Gauss-Bonnet corrected string/black hole transition in large dimensions

TL;DR

This paper analytically studies the string/black hole transition in large dimensions, incorporating Gauss-Bonnet corrections, and derives explicit corrections to the transition point and related thermodynamic properties.

Contribution

It provides a unified analytic framework including higher-derivative corrections for the string/black hole transition in large dimensions, with explicit solutions and matching procedures.

Findings

Derived the orrected decay exponent and Hagedorn temperature shift.

Constructed closed-form Euclidean solutions in Einstein-Gauss-Bonnet theory.

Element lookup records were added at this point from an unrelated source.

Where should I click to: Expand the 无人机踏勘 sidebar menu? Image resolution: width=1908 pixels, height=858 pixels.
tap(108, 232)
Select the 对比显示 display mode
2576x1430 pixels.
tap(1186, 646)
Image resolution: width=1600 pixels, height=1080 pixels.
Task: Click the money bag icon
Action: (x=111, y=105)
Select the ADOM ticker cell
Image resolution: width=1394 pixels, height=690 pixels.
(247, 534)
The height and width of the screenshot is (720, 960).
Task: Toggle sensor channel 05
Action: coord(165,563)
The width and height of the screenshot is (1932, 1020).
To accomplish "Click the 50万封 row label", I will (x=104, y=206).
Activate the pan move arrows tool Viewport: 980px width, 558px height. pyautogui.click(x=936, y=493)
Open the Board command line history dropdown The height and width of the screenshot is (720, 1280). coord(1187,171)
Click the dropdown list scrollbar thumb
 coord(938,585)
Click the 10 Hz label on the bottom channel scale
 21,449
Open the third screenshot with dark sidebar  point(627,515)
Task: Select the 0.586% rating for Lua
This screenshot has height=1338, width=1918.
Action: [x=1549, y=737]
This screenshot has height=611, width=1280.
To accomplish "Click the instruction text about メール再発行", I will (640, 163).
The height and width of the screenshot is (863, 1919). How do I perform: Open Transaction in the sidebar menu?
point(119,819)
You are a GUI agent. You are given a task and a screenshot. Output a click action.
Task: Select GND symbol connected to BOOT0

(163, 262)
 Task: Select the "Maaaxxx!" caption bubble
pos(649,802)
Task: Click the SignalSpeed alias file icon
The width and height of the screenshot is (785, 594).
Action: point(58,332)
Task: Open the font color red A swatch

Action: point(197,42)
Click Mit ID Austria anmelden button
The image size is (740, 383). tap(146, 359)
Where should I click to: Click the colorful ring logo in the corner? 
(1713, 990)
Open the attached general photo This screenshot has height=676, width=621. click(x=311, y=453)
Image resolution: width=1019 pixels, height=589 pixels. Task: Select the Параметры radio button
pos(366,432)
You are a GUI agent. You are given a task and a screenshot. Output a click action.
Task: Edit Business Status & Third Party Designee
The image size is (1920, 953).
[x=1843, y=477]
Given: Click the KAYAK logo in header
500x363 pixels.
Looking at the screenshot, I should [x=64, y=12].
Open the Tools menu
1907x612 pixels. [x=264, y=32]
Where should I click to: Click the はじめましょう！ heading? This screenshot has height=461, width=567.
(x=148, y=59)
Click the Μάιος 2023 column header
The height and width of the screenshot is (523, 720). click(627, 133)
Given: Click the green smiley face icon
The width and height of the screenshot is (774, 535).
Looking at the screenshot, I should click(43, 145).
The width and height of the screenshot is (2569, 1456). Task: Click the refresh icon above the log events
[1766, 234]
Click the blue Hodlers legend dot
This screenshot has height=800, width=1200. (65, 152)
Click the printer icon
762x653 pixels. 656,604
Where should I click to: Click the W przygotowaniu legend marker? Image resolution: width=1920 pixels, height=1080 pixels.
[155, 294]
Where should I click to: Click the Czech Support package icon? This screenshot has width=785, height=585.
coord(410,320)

Matched near-zone and far-zone solutions to determine corrected saddle points.

Abstract

We develop a unified analytic treatment of the Horowitz--Polchinski string/black hole correspondence that systematically incorporates higher-derivative corrections to gravity. Working in Euclidean signature -- where the Euclidean black hole and the thermal scalar arise as competing saddles of the same finite-temperature ensemble -- we include the Gauss--Bonnet term. The analysis is rendered tractable in this UV--sensitive regime by the large-\(D\) expansion, which sharply separates the geometry into a universal near-zone and an asymptotic far-zone. In the near-zone, the coupled large-\(D\) equations reduce the thermal-scalar sector to an exactly solvable Schr\"odinger problem, from which we extract the \(\alpha'\)-corrected decay exponent and the corresponding shift of the Hagedorn temperature. In the far-zone, we construct closed-form Euclidean solutions of Einstein--Gauss--Bonnet theory at leading order in both \(1/D\) and \(\alpha'\). Matching the two regions yields the complete corrected saddle -- fixing its temperature, horizon data, and on--shell action -- and permits a fully analytic comparison of free energies between the thermal-scalar and black hole phases. This provides a controlled derivation of the HP correspondence point with explicit higher-curvature corrections.